The researchers investigated two situations: First, the hydrogen and carbon nuclei started the process uncorrelated, and second, they were initially quantum correlated.
"In the first case, the cores were uncorrelated We observed how the heat in the usual direction flowed from hot to cold until both cores had the same temperature, and in the second, where the nuclei initially correlated, we observed a heat flux In the opposite direction, from cold to hot, the effect lasted a few thousandths of a second until the initial correlation was used up, "Serra explained.
The most notable aspect of this result is that a process of quantum cooling is proposed in which the addition of external energy (as it is) in refrigerators and air conditioners to cool a given environment.) Can be replaced by correlations ie, an exchange of information between objects The direction of heat flow – in other words, to bring about a local decrease in entropy – originated in classical physics in the mid-19th century, long before information theory was invented.

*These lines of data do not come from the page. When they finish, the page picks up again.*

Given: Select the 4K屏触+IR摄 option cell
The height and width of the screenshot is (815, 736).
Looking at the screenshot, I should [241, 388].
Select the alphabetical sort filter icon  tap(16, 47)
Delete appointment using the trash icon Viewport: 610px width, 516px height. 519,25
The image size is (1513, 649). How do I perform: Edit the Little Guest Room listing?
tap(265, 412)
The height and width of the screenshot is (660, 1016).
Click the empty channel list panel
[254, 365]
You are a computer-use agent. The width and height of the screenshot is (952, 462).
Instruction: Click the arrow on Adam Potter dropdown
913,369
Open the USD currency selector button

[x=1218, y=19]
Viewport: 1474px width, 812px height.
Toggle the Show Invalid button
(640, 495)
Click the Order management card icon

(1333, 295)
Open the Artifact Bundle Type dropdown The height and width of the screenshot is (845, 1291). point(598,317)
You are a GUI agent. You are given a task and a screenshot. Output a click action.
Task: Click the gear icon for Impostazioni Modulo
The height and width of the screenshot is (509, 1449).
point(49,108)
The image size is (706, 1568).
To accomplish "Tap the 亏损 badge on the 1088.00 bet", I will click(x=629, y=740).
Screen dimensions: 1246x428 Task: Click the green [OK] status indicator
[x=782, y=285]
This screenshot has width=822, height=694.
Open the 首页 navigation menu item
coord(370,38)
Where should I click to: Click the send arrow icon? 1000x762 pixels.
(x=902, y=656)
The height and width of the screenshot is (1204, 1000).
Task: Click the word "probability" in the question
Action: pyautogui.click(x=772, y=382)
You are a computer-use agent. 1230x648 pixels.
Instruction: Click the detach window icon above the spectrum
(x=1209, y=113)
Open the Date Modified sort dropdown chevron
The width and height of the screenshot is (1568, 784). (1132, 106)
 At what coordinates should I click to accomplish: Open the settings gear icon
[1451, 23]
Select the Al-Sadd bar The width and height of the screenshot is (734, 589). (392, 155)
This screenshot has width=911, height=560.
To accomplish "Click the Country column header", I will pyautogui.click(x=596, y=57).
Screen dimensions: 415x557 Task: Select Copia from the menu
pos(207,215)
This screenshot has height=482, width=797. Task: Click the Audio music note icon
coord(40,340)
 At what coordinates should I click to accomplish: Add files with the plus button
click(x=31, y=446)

It was a thought experiment proposed by James in 1867, Maxwell (1831-1879), who among other things set up the famous equations of classical electromagnetism, said the great Scottish physicist in this thought experiment, which at that time triggered a violent controversy that when there would be a being capable of knowing the velocity of each molecule of a gas and manipulating all molecules on a microscopic scale, that entity could divide them into two receptors, placing molecules of above-average velocity in one to make a hot one generate compartment and slower than average molecules in the other to create a cold chamber. In this way, a gas initially in thermal equilibrium due to a mixture of faster and slower molecules would develop into a differentiated state with less entropy.
Maxwell intended to use the thought experiment to prove that the second law of thermodynamics is merely statistical.  "The being he proposed, capable of intervening in the material world at the molecular or atomic level, became known as 'Maxwell's Demon.' It was a fiction invented by Maxwell In order to present his point of view, we are now actually able to work on an atomic or even smaller scale, so that the usual expectations change, "said Serra.
The experiment carried out by Serra and co-workers and described in the just-published article is proof of this. It did not reproduce Maxwell's thought experiment, of course, but it did produce an analogous result.
"When we talk about information, we're not referring to anything immaterial – information requires a physical substrate, a memory, if you want." "If you want to erase 1-bit of memory from a flash drive, you need to be at least 10,000x Consume energy that consists of the Boltzmann constant and the absolute temperature. This minimum of energy, which is required to erase information, is referred to as the Landauer principle. V3.espacenet.com/textdoc? … 2 / index.html Notebook batteries are more than anything consumed by heat, "says Serra, colder to a hotter object without consuming external energy.
"We can quantify the correlation of two systems with bits, and quantum mechanics and information theory connections create what we call quantum information science." From a practical standpoint, one day the effect we studied could be used to cool part of the processor of a quantum computer. " Serra said.